• Activity: Write out every entry in full. Leave nothing out.

• Pixel coordinate grounding data:
··········

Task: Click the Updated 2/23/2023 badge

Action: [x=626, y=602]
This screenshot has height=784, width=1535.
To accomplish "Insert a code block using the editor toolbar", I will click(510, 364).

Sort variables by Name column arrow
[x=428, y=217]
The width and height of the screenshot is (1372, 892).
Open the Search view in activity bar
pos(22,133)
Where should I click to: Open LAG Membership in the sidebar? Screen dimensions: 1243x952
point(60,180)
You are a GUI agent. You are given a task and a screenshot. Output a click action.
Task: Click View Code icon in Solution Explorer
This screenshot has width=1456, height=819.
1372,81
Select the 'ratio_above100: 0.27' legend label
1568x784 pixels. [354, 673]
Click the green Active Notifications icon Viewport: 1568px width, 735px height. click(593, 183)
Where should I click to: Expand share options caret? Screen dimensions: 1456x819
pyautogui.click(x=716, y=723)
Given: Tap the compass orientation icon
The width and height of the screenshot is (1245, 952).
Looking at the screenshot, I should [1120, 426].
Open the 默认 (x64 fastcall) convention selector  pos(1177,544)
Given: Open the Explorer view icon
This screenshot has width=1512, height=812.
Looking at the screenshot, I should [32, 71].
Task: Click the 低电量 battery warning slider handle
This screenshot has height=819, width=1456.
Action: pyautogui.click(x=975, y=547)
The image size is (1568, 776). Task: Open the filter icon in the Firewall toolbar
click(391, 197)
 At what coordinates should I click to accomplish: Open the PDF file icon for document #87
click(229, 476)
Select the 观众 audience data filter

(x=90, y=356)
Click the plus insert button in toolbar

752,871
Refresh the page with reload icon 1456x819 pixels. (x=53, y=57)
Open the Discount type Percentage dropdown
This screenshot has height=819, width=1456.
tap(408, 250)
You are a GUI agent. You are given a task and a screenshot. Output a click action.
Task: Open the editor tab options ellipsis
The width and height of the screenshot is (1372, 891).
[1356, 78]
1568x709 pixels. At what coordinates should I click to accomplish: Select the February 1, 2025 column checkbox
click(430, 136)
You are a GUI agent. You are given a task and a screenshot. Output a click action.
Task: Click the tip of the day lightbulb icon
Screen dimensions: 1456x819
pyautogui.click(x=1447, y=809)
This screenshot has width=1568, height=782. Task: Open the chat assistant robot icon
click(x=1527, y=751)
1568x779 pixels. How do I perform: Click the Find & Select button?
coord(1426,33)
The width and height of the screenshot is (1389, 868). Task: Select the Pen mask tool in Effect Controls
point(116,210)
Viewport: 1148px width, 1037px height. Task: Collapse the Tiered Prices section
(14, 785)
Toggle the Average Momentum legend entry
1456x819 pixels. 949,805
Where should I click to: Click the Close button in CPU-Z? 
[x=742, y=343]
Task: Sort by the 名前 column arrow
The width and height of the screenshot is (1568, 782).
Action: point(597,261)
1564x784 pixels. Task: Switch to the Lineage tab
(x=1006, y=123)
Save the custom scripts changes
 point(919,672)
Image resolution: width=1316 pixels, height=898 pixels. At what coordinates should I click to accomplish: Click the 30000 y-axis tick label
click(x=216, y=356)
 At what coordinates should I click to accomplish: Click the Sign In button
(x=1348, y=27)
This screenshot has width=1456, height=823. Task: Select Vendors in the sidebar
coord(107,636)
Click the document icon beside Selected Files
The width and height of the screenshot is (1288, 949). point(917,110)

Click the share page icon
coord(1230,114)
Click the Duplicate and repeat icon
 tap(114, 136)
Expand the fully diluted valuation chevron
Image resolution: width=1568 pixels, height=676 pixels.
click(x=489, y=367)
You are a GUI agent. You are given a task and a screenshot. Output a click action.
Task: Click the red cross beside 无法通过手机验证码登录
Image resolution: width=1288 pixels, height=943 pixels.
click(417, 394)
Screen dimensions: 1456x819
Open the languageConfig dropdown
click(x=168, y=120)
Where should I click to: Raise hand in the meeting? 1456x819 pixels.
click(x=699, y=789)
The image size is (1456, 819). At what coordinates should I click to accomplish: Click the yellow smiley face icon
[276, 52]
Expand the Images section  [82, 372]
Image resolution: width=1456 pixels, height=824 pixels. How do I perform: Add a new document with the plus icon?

··········

• Answer section:
Task: Click the Updated 2/23/2023 badge

Action: [x=626, y=602]
This screenshot has height=784, width=1535.
To accomplish "Insert a code block using the editor toolbar", I will click(510, 364).

Sort variables by Name column arrow
[x=428, y=217]
The width and height of the screenshot is (1372, 892).
Open the Search view in activity bar
pos(22,133)
Where should I click to: Open LAG Membership in the sidebar? Screen dimensions: 1243x952
point(60,180)
You are a GUI agent. You are given a task and a screenshot. Output a click action.
Task: Click View Code icon in Solution Explorer
This screenshot has width=1456, height=819.
1372,81
Select the 'ratio_above100: 0.27' legend label
1568x784 pixels. [354, 673]
Click the green Active Notifications icon Viewport: 1568px width, 735px height. click(593, 183)
Where should I click to: Expand share options caret? Screen dimensions: 1456x819
pyautogui.click(x=716, y=723)
Given: Tap the compass orientation icon
The width and height of the screenshot is (1245, 952).
Looking at the screenshot, I should [1120, 426].
Open the 默认 (x64 fastcall) convention selector  pos(1177,544)
Given: Open the Explorer view icon
This screenshot has width=1512, height=812.
Looking at the screenshot, I should [32, 71].
Task: Click the 低电量 battery warning slider handle
This screenshot has height=819, width=1456.
Action: pyautogui.click(x=975, y=547)
The image size is (1568, 776). Task: Open the filter icon in the Firewall toolbar
click(391, 197)
 At what coordinates should I click to accomplish: Open the PDF file icon for document #87
click(229, 476)
Select the 观众 audience data filter

(x=90, y=356)
Click the plus insert button in toolbar

752,871
Refresh the page with reload icon 1456x819 pixels. (x=53, y=57)
Open the Discount type Percentage dropdown
This screenshot has height=819, width=1456.
tap(408, 250)
You are a GUI agent. You are given a task and a screenshot. Output a click action.
Task: Open the editor tab options ellipsis
The width and height of the screenshot is (1372, 891).
[1356, 78]
1568x709 pixels. At what coordinates should I click to accomplish: Select the February 1, 2025 column checkbox
click(430, 136)
You are a GUI agent. You are given a task and a screenshot. Output a click action.
Task: Click the tip of the day lightbulb icon
Screen dimensions: 1456x819
pyautogui.click(x=1447, y=809)
This screenshot has width=1568, height=782. Task: Open the chat assistant robot icon
click(x=1527, y=751)
1568x779 pixels. How do I perform: Click the Find & Select button?
coord(1426,33)
The width and height of the screenshot is (1389, 868). Task: Select the Pen mask tool in Effect Controls
point(116,210)
Viewport: 1148px width, 1037px height. Task: Collapse the Tiered Prices section
(14, 785)
Toggle the Average Momentum legend entry
1456x819 pixels. 949,805
Where should I click to: Click the Close button in CPU-Z? 
[x=742, y=343]
Task: Sort by the 名前 column arrow
The width and height of the screenshot is (1568, 782).
Action: point(597,261)
1564x784 pixels. Task: Switch to the Lineage tab
(x=1006, y=123)
Save the custom scripts changes
 point(919,672)
Image resolution: width=1316 pixels, height=898 pixels. At what coordinates should I click to accomplish: Click the 30000 y-axis tick label
click(x=216, y=356)
 At what coordinates should I click to accomplish: Click the Sign In button
(x=1348, y=27)
This screenshot has width=1456, height=823. Task: Select Vendors in the sidebar
coord(107,636)
Click the document icon beside Selected Files
The width and height of the screenshot is (1288, 949). point(917,110)

Click the share page icon
coord(1230,114)
Click the Duplicate and repeat icon
 tap(114, 136)
Expand the fully diluted valuation chevron
Image resolution: width=1568 pixels, height=676 pixels.
click(x=489, y=367)
You are a GUI agent. You are given a task and a screenshot. Output a click action.
Task: Click the red cross beside 无法通过手机验证码登录
Image resolution: width=1288 pixels, height=943 pixels.
click(417, 394)
Screen dimensions: 1456x819
Open the languageConfig dropdown
click(x=168, y=120)
Where should I click to: Raise hand in the meeting? 1456x819 pixels.
click(x=699, y=789)
The image size is (1456, 819). At what coordinates should I click to accomplish: Click the yellow smiley face icon
[276, 52]
Expand the Images section  [82, 372]
Image resolution: width=1456 pixels, height=824 pixels. How do I perform: Add a new document with the plus icon?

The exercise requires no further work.